▶ Extract to read
Context-Where It All Fits

This post written and copyrighted by Doris McCraw

doris mccraw

 

 

 

 

 

Context, it is where all the information fits. As I have talked about the early women doctors in the Pikes Peak Region, it is their stories I have told. Now, let’s look at the time and place that they were ‘working’ in. What was going on in the region between 1850-1900.

In 1853 or 1854 there was a large fire, possibly the largest fire during the 19th century, that burned through the Pikes Peak area.  According the Cherokee, Who You, the fire was approximately 70 miles long and burned for three weeks. For those who would like to know more about this Herbert M. Sommers wrote a chronicle of the event in “The Story of the Big Burn of 1853-1854” published in 1965.

In Pueblo, Colorado 1854 saw the Ft. Pueblo Massacre. This town is about 40 miles south of  Colorado Springs. There are many versions of what happened that Christmas day.  For more information on what might have happened here is a link to one story.  http://www.kmitch.com/Pueblo/elpueblo.html

I point these events out to illustrate how the area was not far removed from the ‘wild west’ that many of us think of. Colorado City was the first town of substance in the Pikes Peak region. It was platted in 1859 and became a stop for the “Pikes Peak or Bust” gold rush, as gold seekers headed for their El Dorado further west. This town, created for business, continued as the ‘working class’ town in the area after being bookended between Colorado Springs and Manitou Springs.

▶ Pixel coordinate grounding data
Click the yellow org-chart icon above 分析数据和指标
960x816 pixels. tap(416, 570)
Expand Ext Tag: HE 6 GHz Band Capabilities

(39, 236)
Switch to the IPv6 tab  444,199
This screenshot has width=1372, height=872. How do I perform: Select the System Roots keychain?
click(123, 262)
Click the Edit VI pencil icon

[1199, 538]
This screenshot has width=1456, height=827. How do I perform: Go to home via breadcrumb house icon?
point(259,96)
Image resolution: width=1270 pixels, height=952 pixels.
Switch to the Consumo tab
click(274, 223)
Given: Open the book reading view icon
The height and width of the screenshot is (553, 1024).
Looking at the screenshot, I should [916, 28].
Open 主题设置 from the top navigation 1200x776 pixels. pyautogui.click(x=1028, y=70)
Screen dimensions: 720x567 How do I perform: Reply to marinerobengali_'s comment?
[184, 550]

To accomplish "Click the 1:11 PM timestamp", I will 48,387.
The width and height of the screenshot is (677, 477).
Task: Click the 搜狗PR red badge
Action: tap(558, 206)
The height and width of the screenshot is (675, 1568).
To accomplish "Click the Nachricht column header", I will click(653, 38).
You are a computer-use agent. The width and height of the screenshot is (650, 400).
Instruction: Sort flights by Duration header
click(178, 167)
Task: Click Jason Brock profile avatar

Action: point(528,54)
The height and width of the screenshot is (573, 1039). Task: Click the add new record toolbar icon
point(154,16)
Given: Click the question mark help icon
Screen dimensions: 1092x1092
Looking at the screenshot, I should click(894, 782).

▶ Your goal
Write the next part of the post on the Pikes Peak region's history between 1850 and 1900, picking up right after its last sentence.

▶ Written answer
Former El Paso County Courthouse located in ‘Old’ Colorado City

In 1871 Both Colorado Springs and Manitou Springs came into existence. Although both towns had great plans, Colorado Springs as a resort destination and Manitou Springs and a ‘health’ resort destination. That both achieved their goals is pretty amazing.

When Colorado Springs began, the post office was a soap box inside the Field and Hill store. Manitou was to have had large lots and chalets, but the panic of 1873 destroyed that idea. Still with the various mineral springs and the promotion by the various doctors, especially Dr. Edwin Solly, the area grew as a destination for various health seekers and travelers. http://www.uccs.edu/cragmor/colorado-medical-history/cragmor-sanitorium-physicians/edwin-solly.html

Canon City, 38 miles south and west of Colorado Springs, had the territorial prison, which began in 1871. http://www.canoncity.com/history-canon-city-fremont-county-colorado

Cripple Creek and Victor had their heyday beginning in the early 1890’s when the population grew to almost 20,000. This was the last big gold strike in the lower 48 and took place at altitudes from 9,000 plus feet above sea level.

There is so much more to tell, but this will give you and idea of what these women dealt with and perhaps why they took the chance to make the move to the area, to follow their dreams.

Follow my haiku post five days a week at: http://fivesevenfivepage.blogspot.com

Below is the link to my non-fiction piece on the first state film commissioner in the United States included in this book.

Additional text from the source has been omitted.